Aber nur, wenn die Flüssigkeit auch elektorchemische Eigenschaften aufweist! Sonst klappts nicht. Im Normalfall heißt das : Wenn Wasser oder wässrige Lösung, dann gehts fröhlich los. Aceton ist aber elektrochemisch nicht aktiv, da es kein Ionenbildner ist und drum passiert damit auch nix.

Ich treibe meist gar keinen so großen Aufwand.

Wenn das Wachs so alt ist, dass es bereits abbröselt, dann kommt die Stimmplatte schon meist sehr sauber aus dem Wachsbett raus. Und die Reste, die noch dranhängen bürste ich so gut es geht ab.
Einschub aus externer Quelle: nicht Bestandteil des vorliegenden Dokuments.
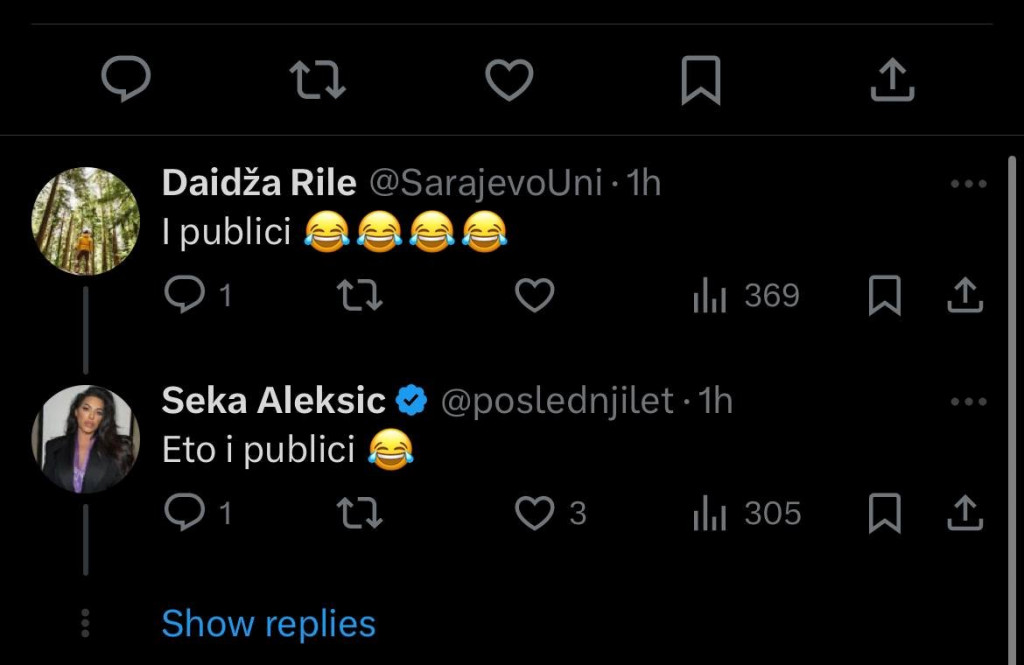Open Daidža Rile's profile picture
Viewport: 1024px width, 665px height.
point(86,220)
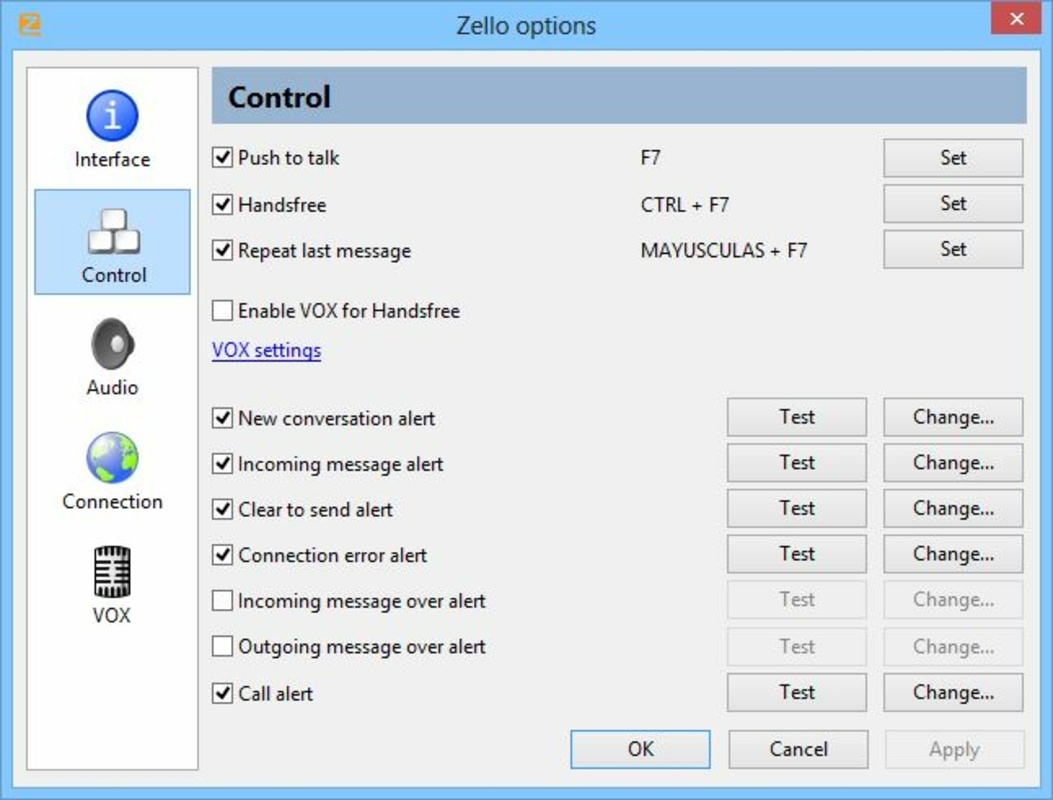Select the Connection globe icon
The width and height of the screenshot is (1053, 800).
(x=111, y=458)
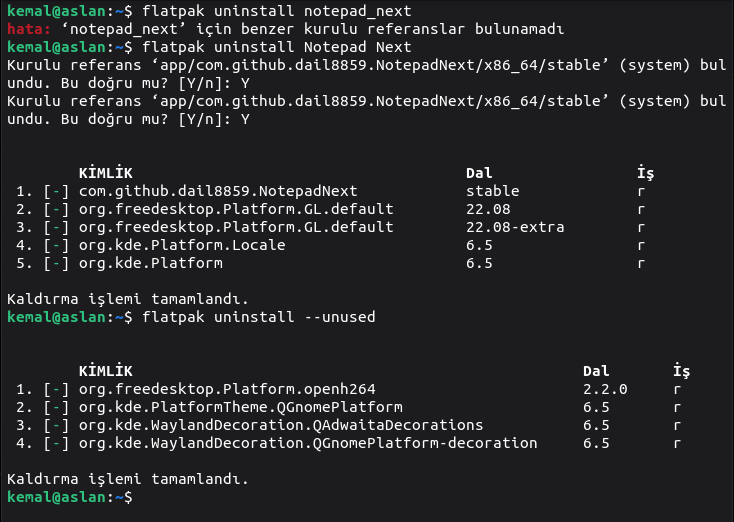Click the "KİMLİK" header above the openh264 row
This screenshot has width=734, height=522.
[x=105, y=371]
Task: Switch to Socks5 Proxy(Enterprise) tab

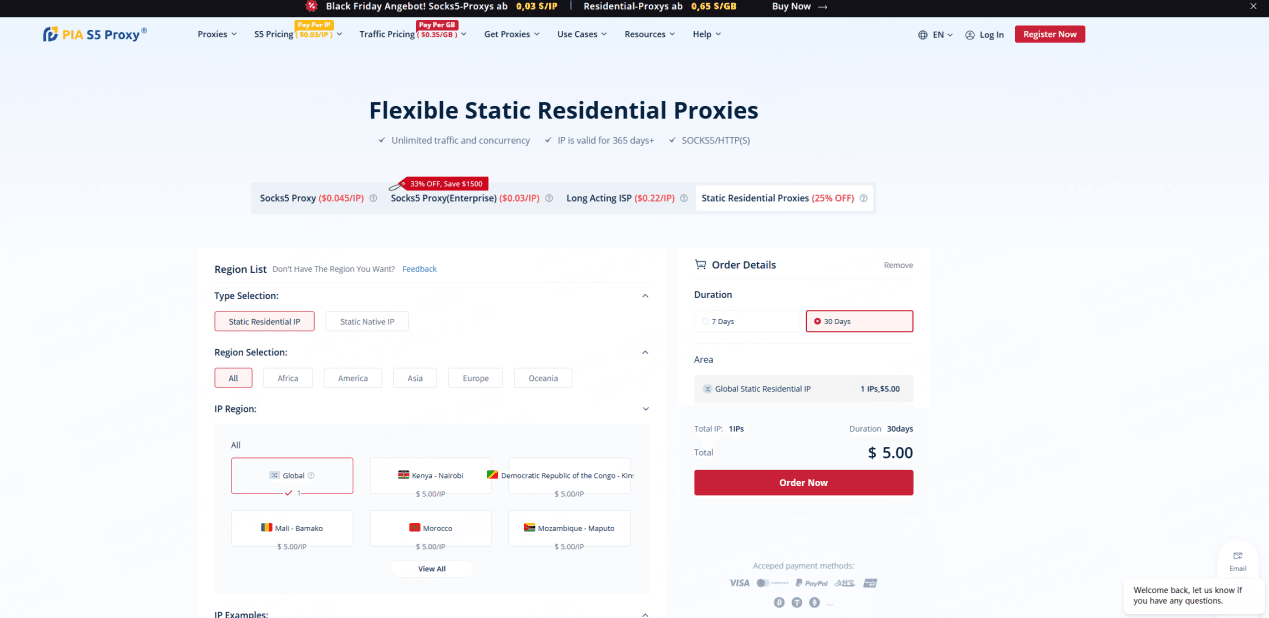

Rein mechanisch!

Wenn ich der Meinung, bin, dass eventuell die Oberfläche noch gesäubert werde sollte, dann nehme ich eine Schüssel mit Aceton, ziehe mir chemikalienfeste Handschuhe über gehe ins Freie raus (wegender Acetondämpfe!!!) und bürste die Platten mit einer Zahnbürste oder kleinen Wurzelbürste durch.

Das ganze leg ich auf ein größeres Holzbrett zum ablüften, denn Aceton ist extrem leicht flüchtig und ruck zuck restlos abgetrocknet. ... Aber auch das im Freien! Aceton ist ziemlich ungesund, wenn man das einatmet!

- fertig!

Bei neuerem noch gut klebrigen Wachs , säubere ich die groben Wachspartikel, so gut es geht und den Rest leg ich in reichlich Aceton in ein (größeres Glas mit Deckel) und lass das ganze erstmal ne Woche oder so "einweichen" . Anschließend wieder bürsten, wie oben. Und abschließend das ganze nochmals in frischem Aceton spülen.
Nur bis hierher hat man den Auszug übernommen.